● **REQUIRED WORK**:
(1) Retype the passage on graph machine learning, starting with "Machine learning methods are" and going on through "tremendous progress today.".
(2) In the passage on graph machine learning, what are all convolutional network graph methods based on?
(3) Carry on the passage on graph machine learning from the point where it stops.
:: TEXT UNDER STUDY
Machine learning methods are based on data. Because of everyday encounters with data that are audio, visual, or textual such as images, video, text, and speech - the machine learning methods that study such structures are making tremendous progress today.
Connection-based data can be displayed as graphs. Such structures are much more complex than images and text due to multiple levels of connectivity in the structure itself which is completely irregular and unpredictable. With the development of neural networks organized in the structure of graphs, the field of graph machine learning is improving.
Applying the same principle used, for example, in images (convolutions) to graphs would be a mistake. Such principles are based on grid structures, while on graphs of arbitrary sizes, complex topologies, and random connections applying the same strategy would result in a disaster.
All convolutional network graph methods are based on message propagation. Such messages carry information through a network composed of nodes and edges of the graph, while each node entity carries its computational unit. The task of each node is to process the information and pass it on to the neighbors.
Various possibilities have been developed that enable machine learning with graph neural networks. Starting with the graph of convolutional networks published in “Spectral Networks and Deep Locally Connected Networks on Graphs” (Bruna et al, 2014).
::::
:: DATASET EXTRACT
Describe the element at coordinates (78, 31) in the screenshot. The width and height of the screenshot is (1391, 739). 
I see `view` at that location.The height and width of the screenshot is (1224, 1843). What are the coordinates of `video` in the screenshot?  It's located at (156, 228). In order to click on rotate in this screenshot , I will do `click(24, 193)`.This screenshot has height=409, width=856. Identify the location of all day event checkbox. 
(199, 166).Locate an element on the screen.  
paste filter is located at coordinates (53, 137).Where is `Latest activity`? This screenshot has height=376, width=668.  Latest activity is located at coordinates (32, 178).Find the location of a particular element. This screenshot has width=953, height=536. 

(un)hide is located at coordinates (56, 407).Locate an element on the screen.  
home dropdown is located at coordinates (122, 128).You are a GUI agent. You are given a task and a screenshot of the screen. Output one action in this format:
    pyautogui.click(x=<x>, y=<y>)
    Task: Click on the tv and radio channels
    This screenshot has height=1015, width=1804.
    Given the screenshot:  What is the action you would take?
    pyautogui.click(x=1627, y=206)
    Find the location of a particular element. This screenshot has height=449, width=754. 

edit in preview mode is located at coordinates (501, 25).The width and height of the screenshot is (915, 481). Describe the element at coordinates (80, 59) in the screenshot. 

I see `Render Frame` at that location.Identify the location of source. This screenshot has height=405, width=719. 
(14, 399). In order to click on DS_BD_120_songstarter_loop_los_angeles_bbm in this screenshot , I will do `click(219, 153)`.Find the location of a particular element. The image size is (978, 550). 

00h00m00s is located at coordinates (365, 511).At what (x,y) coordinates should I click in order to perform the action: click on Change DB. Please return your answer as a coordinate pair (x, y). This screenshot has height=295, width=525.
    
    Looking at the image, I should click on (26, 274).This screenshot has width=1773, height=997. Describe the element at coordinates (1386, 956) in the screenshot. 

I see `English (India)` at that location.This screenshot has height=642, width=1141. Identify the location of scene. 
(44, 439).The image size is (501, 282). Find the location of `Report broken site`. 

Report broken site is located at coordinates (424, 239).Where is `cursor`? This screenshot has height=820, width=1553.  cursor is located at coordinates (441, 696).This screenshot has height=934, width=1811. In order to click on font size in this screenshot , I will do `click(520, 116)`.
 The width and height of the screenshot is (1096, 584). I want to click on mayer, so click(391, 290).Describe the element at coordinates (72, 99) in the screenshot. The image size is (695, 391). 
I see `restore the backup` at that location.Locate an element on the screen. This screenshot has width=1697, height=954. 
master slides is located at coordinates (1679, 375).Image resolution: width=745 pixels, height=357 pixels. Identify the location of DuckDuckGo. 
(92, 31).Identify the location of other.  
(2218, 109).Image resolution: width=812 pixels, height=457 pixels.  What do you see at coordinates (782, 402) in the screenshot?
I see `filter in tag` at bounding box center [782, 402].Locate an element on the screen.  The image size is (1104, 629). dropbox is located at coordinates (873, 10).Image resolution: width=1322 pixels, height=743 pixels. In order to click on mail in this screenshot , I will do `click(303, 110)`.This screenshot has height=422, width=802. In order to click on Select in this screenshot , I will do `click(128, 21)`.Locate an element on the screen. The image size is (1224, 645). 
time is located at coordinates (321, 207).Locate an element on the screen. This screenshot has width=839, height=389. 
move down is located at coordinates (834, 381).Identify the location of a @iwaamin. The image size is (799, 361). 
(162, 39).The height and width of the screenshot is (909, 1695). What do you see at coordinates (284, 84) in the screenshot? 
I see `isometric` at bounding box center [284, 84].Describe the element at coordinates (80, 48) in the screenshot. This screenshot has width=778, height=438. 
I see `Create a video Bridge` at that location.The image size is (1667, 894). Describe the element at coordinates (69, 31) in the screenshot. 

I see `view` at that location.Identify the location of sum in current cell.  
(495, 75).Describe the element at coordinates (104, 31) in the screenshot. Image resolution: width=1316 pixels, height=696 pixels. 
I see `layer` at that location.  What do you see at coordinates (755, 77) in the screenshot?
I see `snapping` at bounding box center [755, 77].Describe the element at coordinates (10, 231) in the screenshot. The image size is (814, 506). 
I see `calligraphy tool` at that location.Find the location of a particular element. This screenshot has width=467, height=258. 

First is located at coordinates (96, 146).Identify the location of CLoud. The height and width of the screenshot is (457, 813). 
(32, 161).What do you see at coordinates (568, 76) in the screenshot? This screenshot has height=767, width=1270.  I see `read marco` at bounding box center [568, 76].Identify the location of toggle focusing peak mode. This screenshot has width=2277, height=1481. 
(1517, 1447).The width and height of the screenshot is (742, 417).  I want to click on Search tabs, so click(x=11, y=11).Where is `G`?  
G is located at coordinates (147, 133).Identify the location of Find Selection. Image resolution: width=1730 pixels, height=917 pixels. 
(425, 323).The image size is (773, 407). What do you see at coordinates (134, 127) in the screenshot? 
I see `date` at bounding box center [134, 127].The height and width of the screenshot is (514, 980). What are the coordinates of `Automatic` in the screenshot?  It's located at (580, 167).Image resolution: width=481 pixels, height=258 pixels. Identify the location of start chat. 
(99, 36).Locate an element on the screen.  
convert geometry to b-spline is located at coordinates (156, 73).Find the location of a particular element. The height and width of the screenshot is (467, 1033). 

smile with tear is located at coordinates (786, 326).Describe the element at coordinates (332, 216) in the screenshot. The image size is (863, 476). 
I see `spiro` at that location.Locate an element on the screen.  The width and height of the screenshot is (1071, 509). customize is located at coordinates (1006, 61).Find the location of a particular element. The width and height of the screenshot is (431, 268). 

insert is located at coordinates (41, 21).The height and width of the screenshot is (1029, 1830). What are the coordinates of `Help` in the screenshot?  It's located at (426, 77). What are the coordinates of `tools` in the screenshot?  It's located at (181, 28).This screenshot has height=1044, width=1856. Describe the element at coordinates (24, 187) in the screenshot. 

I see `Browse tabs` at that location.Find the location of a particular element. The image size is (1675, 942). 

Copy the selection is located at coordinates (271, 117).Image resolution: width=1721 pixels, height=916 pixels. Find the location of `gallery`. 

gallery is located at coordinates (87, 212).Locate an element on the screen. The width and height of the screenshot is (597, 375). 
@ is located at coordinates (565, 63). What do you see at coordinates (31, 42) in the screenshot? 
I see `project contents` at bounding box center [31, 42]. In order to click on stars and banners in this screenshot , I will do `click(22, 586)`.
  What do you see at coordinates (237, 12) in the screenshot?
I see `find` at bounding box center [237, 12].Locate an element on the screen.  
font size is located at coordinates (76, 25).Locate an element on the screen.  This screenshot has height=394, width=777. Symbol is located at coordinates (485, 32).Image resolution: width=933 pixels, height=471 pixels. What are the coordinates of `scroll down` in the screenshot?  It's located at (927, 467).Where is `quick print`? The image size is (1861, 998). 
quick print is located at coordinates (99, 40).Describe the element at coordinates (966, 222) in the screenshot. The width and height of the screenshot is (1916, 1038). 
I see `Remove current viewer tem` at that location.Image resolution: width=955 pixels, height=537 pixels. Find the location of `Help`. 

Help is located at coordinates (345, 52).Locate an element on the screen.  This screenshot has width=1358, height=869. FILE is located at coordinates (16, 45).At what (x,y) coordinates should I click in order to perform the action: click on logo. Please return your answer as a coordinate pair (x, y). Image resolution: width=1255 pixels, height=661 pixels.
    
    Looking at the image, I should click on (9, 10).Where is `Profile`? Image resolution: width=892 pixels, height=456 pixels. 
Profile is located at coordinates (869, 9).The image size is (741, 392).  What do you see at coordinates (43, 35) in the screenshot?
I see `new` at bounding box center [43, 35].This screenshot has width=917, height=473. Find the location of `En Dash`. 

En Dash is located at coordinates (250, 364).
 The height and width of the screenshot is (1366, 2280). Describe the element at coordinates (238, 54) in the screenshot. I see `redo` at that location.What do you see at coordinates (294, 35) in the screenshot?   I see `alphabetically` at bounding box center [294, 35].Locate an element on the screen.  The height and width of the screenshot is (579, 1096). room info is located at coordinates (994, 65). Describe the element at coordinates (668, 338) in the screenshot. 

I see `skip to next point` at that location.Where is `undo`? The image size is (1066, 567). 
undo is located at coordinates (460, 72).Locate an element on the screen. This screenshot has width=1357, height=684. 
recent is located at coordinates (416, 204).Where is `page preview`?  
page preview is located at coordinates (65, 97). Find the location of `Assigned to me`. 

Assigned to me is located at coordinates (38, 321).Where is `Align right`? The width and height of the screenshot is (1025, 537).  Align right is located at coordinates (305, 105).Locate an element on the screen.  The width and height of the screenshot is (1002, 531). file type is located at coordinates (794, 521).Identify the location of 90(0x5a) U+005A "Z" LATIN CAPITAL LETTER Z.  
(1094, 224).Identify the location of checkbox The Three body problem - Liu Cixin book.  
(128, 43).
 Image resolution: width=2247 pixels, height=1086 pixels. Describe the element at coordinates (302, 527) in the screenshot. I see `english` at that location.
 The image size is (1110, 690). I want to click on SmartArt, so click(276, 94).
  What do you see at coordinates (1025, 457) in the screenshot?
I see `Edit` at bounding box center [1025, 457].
::::
● **EXERCISE RESULTS**:
(1)
Machine learning methods are based on data. Because of everyday encounters with data that are audio, visual, or textual such as images, video, text, and speech - the machine learning methods that study such structures are making tremendous progress today.

(2) Message propagation.

(3)
The above network shows the computation graph of message propagation in GNNs.
Unfortunately, GNNs are yet not implemented within the project MAGE. Be sure to raise the issue on the GitHub repo and ping us to speed up the development. ☝️
Having only a structure model of one element in research can prevent researchers to spent many hours investigating and observing the properties of these structures. Based on a graph structure, properties such as whether is something is toxic or not can be determined just from the model.
One of the most obvious tasks of Graph Neural Networks is predicting new friendships/followers on social networks, finding communities and hubs. This concept is based on sharing the same entities on the graph, whether they are friends, interests, or things you follow.
Knowledge graphs can be both complex and extremely large. Exploring and splitting the graph into logical units is a difficult task. Therefore, using Graph neural networks and mapping the vectors, this way it would enable easier domain exploration since each knowledge node would be mapped to the same place in vector-space.
Classifying nodes based on previously labeled data can help investigators to find out fraudsters in finance systems. Since fraudsters can often act very quickly with their tricks, applying a streaming-based node classification can help up building a real-time fraud detection system.
Fraudsters usually behave differently than common users. This way a system can be observed and once an unusual behavior is spotted it can immediately be revealed. This can help build a bulletproof computer security system.